Return the lines between the one containing "Click the user profile icon" and the one containing "Click the duplicate", inclusive, reproducing them exactly.

##### STORED DATA #####

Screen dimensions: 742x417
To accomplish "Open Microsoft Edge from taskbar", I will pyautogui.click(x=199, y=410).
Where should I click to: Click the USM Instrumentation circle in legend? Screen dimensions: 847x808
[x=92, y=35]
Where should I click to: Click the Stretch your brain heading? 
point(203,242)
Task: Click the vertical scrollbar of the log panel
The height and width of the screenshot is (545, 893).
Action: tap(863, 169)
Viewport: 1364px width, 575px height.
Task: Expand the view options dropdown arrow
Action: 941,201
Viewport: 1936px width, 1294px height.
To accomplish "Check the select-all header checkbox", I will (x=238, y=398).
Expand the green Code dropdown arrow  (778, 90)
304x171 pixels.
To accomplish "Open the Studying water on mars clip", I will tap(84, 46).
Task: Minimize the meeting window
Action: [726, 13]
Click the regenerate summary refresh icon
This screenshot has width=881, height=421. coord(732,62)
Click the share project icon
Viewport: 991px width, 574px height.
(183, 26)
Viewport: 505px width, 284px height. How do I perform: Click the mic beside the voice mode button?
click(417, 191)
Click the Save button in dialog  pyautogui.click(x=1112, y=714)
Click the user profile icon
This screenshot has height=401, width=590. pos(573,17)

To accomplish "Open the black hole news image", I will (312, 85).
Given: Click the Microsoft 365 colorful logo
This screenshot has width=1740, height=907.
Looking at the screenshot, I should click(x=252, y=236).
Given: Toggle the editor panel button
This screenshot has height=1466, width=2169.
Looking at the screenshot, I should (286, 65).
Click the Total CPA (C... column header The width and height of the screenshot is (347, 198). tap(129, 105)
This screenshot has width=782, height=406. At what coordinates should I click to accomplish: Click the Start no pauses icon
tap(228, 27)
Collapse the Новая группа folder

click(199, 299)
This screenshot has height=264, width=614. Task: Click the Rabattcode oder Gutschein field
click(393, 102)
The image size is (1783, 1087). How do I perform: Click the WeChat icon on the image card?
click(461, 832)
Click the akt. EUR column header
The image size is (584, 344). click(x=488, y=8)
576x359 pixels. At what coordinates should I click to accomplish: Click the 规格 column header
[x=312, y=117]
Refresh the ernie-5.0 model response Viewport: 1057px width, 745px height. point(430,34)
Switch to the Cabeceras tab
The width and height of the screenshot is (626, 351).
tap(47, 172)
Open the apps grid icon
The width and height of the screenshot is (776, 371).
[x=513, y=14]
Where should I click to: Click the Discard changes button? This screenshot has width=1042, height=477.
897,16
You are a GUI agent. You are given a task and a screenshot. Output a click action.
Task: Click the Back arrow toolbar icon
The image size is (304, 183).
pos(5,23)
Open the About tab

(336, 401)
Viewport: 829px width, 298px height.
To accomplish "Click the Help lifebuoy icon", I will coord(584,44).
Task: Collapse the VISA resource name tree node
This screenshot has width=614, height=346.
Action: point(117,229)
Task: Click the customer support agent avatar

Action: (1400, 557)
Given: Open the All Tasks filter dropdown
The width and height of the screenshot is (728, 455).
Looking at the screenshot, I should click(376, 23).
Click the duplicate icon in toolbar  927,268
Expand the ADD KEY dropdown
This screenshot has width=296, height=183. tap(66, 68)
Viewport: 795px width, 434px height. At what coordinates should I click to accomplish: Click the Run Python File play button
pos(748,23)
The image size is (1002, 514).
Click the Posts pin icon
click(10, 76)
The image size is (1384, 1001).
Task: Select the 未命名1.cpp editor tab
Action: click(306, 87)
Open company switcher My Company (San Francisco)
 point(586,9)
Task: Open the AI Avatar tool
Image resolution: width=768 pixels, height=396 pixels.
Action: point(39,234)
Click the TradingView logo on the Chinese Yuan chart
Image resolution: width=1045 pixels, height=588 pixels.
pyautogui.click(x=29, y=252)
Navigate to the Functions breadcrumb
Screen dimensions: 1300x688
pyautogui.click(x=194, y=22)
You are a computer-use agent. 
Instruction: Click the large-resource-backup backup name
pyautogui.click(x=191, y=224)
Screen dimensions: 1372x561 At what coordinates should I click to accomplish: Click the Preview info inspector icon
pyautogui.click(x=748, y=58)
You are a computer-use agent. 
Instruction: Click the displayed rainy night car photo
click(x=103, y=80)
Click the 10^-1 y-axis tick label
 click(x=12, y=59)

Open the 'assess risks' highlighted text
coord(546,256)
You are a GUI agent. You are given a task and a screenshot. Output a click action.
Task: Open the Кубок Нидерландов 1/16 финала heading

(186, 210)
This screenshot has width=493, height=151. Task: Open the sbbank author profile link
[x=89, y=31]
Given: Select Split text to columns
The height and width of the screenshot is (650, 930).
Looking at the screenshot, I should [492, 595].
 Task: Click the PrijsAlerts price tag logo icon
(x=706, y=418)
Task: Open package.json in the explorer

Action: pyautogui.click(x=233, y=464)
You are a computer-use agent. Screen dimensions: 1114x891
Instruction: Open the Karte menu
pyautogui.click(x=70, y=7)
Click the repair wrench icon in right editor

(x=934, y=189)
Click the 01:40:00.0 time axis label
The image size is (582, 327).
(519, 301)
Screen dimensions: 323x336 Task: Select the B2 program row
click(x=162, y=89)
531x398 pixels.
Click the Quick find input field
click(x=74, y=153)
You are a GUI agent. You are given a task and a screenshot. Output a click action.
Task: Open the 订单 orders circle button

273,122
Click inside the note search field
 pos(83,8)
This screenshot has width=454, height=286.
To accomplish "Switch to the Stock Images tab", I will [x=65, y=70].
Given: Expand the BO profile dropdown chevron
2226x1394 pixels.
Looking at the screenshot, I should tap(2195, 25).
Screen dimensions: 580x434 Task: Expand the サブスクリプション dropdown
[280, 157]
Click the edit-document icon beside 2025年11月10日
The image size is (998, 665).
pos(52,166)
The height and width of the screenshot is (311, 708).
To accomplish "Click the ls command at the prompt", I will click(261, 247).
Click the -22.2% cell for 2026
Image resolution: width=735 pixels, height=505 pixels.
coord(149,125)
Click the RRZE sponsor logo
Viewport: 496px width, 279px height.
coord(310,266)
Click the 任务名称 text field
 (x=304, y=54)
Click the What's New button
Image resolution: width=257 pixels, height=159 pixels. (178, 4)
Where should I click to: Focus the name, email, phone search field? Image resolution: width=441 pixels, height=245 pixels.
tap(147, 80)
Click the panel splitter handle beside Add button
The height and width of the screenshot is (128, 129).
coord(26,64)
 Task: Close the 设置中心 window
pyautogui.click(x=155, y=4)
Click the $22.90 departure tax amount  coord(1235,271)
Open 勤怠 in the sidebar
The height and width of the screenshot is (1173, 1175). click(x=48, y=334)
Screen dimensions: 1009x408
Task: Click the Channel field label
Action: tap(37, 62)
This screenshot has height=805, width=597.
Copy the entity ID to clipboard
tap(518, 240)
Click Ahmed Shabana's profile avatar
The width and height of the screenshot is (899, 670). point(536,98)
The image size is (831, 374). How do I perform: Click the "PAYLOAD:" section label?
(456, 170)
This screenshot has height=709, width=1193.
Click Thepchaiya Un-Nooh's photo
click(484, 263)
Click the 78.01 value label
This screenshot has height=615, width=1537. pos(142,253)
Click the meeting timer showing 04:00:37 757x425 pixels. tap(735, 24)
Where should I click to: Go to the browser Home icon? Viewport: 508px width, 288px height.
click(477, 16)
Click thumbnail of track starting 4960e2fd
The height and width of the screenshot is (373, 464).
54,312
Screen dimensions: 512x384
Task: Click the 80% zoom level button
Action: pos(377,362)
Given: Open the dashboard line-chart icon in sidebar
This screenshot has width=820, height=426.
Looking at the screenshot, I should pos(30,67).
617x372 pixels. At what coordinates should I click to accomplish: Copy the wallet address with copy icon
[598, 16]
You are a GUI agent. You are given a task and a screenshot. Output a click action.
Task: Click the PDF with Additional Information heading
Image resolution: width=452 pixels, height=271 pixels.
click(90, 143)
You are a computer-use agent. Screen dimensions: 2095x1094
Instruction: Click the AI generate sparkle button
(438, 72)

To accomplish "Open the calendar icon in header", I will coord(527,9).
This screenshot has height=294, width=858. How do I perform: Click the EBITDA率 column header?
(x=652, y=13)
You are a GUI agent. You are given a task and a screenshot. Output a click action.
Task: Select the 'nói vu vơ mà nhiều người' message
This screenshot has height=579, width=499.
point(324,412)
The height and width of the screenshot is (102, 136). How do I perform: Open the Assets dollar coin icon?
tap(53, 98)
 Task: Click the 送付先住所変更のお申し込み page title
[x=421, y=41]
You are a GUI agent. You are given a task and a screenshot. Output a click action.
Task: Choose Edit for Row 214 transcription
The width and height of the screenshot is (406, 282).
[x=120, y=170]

#####

**RESPONSE:**
Click the user profile icon
This screenshot has height=401, width=590. pos(573,17)

To accomplish "Open the black hole news image", I will (312, 85).
Given: Click the Microsoft 365 colorful logo
This screenshot has width=1740, height=907.
Looking at the screenshot, I should click(x=252, y=236).
Given: Toggle the editor panel button
This screenshot has height=1466, width=2169.
Looking at the screenshot, I should (286, 65).
Click the Total CPA (C... column header The width and height of the screenshot is (347, 198). tap(129, 105)
This screenshot has width=782, height=406. At what coordinates should I click to accomplish: Click the Start no pauses icon
tap(228, 27)
Collapse the Новая группа folder

click(199, 299)
This screenshot has height=264, width=614. Task: Click the Rabattcode oder Gutschein field
click(393, 102)
The image size is (1783, 1087). How do I perform: Click the WeChat icon on the image card?
click(461, 832)
Click the akt. EUR column header
The image size is (584, 344). click(x=488, y=8)
576x359 pixels. At what coordinates should I click to accomplish: Click the 规格 column header
[x=312, y=117]
Refresh the ernie-5.0 model response Viewport: 1057px width, 745px height. point(430,34)
Switch to the Cabeceras tab
The width and height of the screenshot is (626, 351).
tap(47, 172)
Open the apps grid icon
The width and height of the screenshot is (776, 371).
[x=513, y=14]
Where should I click to: Click the Discard changes button? This screenshot has width=1042, height=477.
897,16
You are a GUI agent. You are given a task and a screenshot. Output a click action.
Task: Click the Back arrow toolbar icon
The image size is (304, 183).
pos(5,23)
Open the About tab

(336, 401)
Viewport: 829px width, 298px height.
To accomplish "Click the Help lifebuoy icon", I will coord(584,44).
Task: Collapse the VISA resource name tree node
This screenshot has width=614, height=346.
Action: point(117,229)
Task: Click the customer support agent avatar

Action: (1400, 557)
Given: Open the All Tasks filter dropdown
The width and height of the screenshot is (728, 455).
Looking at the screenshot, I should click(376, 23).
Click the duplicate icon in toolbar  927,268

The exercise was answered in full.